Cassidy St. Claire and The Fountain of Youth Parts I, II, & III
Page 63
“And imprisoned in a world that never changes,” replied Cassidy.
“Perhaps freedom is an illusion,” added Jebediah “There can be no freedom because the exit of every prison is the entrance to another.”
“To be or not to be,” said Cassidy.
Jebediah sat there, silent, looking over the edge of the boat to the water. He gazed under the water, beneath the easy wake left behind by the craft, to the ribbons of blue undulating below the surface. He reached out to the touch the water but stopped short. He pulled his arm back and rested it on the edge of the boat.
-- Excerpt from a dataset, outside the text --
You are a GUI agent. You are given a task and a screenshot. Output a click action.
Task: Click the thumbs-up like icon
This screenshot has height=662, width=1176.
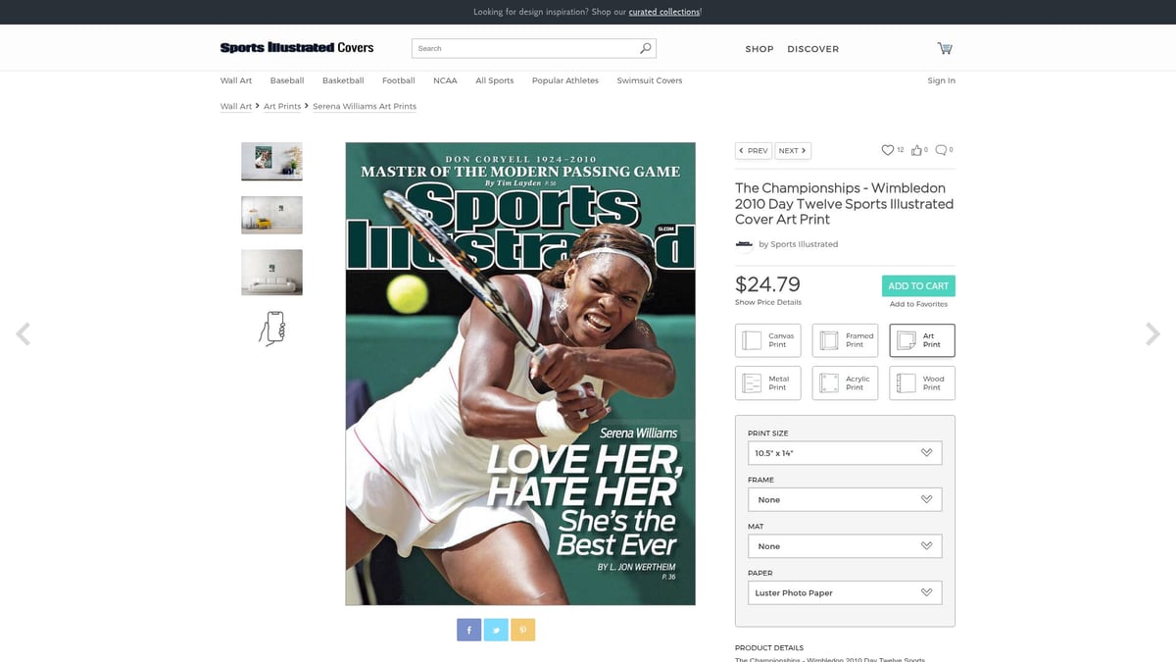point(913,149)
“We exist because we must,” said Jebediah. “I would rather exist in a prison of choices than have the freedom of non-existence. I would rather be than not be... simply because. Or maybe because, on the off chance that this story is carrying me someplace important, I want to be there for it. Because if I don't, then I do a dishonor to those who have suffered and died before me in service of this story. And I cannot do that. I will not do that. I will carry the torch of those before me. I will live the story that they lived. I will do it... because the thought of not doing it is intolerable to me. They exist forever on the page, and so shall I.”
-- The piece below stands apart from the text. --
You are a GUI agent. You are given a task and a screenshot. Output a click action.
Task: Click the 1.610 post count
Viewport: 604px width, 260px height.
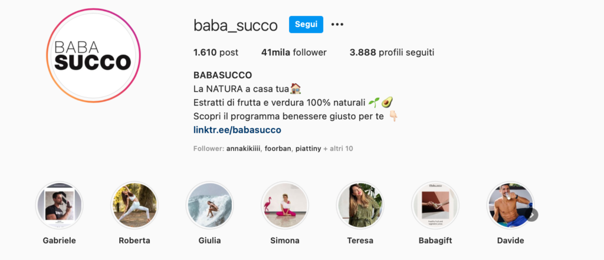point(216,52)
Cassidy sat there, tired and glum, looking out over the glowing water, her hands on the steering wheels.
“You two are overtired,” said Gideon.
Cassidy got up, dipped her hand in the water, and continued following the eerie glow ever deeper into the dark. “Yes, we are,” she said as she flopped back down int the pilot's seat. “Yes we are.”
---
“Professor Hoffman?” asked Anna.
Hoffman looked up from his desk to see Anna standing in the threshold to his office, between two glowing tanks. “Yes?” he replied.
“I'm having some trouble with some experimental results,” she said.
“How so?” Hoffman asked.
“Well, the results in the books are not lining up. And I believe that they are being changed.”
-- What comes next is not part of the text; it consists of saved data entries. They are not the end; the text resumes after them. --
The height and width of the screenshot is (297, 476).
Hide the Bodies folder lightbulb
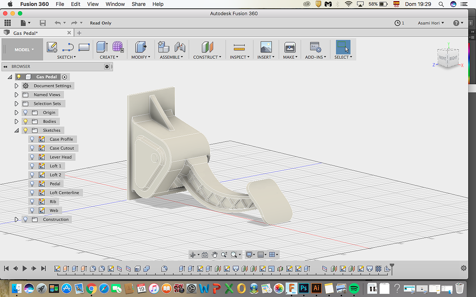click(26, 121)
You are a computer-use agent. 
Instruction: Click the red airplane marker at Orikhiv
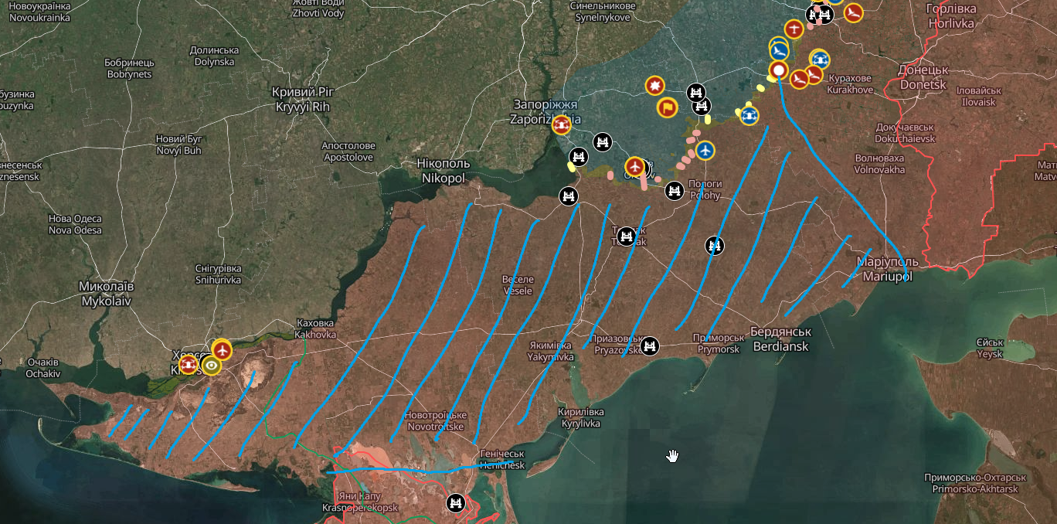(x=635, y=166)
Hoffman placed his pen on his desk and sat up straight, a look of suspicion on his face. “How do you mean changing?”
“Well, I will make entries, and other people will make entries, but the numbers don't add up. It's hard for me to explain fully without going into needless detail. And importantly, entries that I make, when I see them in the group sheets, aren't the numbers I put in. They're off. Not by a lot, but they are frequently off.”
Hoffman's eyes went off briefly in thought. “Is it only your data?” he asked.
“No. I'm somewhat sure that I've seen variations between group sheets.”
Hoffman again went silent in thought. “Why do you think no one else has noticed this?” he eventually asked.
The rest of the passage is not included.